(Excerpted records Opens)

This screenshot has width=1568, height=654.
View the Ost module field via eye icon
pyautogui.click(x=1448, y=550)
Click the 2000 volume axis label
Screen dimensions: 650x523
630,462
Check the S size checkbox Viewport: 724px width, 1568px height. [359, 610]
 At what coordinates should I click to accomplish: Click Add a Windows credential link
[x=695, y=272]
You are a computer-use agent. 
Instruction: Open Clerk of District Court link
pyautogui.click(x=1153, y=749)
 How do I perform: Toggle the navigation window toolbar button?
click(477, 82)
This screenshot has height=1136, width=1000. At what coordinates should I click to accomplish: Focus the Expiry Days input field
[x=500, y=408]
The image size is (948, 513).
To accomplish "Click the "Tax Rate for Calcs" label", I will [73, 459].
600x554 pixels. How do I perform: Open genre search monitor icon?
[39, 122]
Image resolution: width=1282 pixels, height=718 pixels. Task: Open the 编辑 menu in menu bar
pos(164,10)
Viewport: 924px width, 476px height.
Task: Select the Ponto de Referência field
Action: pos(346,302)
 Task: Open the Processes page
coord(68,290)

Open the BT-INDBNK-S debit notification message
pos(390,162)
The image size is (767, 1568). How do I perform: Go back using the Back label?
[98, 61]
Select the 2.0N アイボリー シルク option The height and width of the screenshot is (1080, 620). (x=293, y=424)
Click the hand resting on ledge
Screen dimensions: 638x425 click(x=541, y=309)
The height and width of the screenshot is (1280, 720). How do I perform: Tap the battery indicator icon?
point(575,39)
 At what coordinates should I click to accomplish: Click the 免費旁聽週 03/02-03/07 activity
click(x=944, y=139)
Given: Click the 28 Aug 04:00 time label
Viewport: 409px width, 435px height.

(Excerpted records Closes)

**What is required**. From the entries above, print the lines beginning at the one with "Instruction: Open Clerk" and stopping after the one with "The image size is (948, 513).", exactly as written and with nothing else.

**Exercise output**.
Instruction: Open Clerk of District Court link
pyautogui.click(x=1153, y=749)
 How do I perform: Toggle the navigation window toolbar button?
click(477, 82)
This screenshot has height=1136, width=1000. At what coordinates should I click to accomplish: Focus the Expiry Days input field
[x=500, y=408]
The image size is (948, 513).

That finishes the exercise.